### TRY IT
In the material below, find every line with "output" and pull it out.
┄┄┄┄┄┄┄┄┄┄
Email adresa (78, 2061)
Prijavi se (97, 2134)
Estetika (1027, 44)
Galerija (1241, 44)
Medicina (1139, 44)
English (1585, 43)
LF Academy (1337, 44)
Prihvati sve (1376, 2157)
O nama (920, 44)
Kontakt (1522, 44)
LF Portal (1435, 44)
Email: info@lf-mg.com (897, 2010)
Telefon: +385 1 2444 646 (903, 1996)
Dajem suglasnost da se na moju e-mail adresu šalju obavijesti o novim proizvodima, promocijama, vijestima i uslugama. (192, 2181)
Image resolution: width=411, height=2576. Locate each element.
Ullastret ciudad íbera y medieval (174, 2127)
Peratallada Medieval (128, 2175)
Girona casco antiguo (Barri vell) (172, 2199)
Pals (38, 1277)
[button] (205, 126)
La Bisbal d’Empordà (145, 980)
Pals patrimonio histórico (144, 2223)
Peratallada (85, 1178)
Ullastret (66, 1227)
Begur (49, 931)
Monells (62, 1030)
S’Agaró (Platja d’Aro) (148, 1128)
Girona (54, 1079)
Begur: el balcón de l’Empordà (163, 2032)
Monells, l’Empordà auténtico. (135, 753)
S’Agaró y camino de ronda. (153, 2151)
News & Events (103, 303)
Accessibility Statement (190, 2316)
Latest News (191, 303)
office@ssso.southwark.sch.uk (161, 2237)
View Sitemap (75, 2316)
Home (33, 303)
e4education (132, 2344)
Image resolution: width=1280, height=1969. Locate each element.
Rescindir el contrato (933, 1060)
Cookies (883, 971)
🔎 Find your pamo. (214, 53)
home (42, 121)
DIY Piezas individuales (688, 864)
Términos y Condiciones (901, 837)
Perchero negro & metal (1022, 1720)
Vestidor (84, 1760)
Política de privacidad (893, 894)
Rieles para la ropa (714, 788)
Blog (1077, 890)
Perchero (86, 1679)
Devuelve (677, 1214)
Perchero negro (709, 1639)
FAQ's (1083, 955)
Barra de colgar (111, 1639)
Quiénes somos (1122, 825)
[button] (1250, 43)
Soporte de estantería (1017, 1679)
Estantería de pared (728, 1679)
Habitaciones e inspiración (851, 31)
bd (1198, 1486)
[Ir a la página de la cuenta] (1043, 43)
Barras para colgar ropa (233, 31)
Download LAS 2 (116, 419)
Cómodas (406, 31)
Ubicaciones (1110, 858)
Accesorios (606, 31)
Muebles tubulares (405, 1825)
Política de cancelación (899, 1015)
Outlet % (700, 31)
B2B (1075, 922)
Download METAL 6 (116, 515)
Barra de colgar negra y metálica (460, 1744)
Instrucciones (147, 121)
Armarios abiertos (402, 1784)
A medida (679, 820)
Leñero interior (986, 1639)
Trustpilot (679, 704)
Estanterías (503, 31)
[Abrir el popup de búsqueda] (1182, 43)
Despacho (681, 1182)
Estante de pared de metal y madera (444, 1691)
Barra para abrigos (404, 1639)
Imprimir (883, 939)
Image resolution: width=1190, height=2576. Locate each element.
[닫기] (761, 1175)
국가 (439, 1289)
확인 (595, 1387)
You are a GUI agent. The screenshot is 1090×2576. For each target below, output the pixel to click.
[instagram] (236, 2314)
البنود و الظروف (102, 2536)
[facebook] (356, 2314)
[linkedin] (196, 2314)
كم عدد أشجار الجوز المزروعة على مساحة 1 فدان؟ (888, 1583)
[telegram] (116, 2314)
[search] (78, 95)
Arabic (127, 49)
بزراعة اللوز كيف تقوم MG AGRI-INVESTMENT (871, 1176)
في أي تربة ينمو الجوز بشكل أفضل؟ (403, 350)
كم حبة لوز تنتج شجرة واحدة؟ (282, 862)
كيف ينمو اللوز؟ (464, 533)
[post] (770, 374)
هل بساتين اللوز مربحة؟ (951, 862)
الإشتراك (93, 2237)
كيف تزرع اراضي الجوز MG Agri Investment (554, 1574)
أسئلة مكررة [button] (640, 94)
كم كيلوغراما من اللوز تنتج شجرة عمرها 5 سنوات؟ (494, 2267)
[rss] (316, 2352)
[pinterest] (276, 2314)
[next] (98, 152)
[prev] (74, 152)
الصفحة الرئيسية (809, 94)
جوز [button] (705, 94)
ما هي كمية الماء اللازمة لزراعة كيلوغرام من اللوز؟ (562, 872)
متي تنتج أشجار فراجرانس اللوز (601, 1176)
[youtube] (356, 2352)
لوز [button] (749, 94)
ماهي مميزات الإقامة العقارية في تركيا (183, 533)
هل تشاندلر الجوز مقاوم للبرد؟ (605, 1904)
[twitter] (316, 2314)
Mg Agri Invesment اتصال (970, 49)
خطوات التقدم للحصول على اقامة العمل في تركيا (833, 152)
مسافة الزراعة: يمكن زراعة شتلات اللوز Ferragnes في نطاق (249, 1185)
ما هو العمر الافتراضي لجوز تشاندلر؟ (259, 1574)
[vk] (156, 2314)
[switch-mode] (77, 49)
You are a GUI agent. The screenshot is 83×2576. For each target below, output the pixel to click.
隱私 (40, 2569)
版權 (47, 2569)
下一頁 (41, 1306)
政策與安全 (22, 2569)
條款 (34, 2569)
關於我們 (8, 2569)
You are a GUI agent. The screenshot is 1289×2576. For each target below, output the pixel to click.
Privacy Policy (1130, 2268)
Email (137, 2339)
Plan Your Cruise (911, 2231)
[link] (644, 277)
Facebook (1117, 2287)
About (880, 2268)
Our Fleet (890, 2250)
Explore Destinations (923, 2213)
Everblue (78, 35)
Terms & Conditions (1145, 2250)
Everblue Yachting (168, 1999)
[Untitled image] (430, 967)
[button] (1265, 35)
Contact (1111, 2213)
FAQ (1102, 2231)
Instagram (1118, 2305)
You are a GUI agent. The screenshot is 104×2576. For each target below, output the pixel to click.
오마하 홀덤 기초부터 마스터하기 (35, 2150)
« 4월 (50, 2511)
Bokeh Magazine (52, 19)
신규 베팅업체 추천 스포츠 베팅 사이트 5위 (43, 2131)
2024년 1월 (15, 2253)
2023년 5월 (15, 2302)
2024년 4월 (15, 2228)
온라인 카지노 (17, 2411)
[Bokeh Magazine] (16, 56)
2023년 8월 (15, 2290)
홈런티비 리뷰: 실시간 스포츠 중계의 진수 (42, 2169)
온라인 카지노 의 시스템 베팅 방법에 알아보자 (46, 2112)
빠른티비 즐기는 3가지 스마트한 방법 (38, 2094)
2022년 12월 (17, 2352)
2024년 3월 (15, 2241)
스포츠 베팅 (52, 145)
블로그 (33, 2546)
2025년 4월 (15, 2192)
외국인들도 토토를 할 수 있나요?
┄┄┄┄┄┄┄┄┄┄
### ANSWER BOX
You are a GUI agent. The screenshot is 1090×2576. For each target below, output the pixel to click.
You are a GUI agent. The screenshot is 83×2576. For each target below, output the pixel to click.
You are a GUI agent. The screenshot is 1289×2576. For each target below, output the pixel to click.
You are a GUI agent. The screenshot is 104×2576. For each target below, output the pixel to click.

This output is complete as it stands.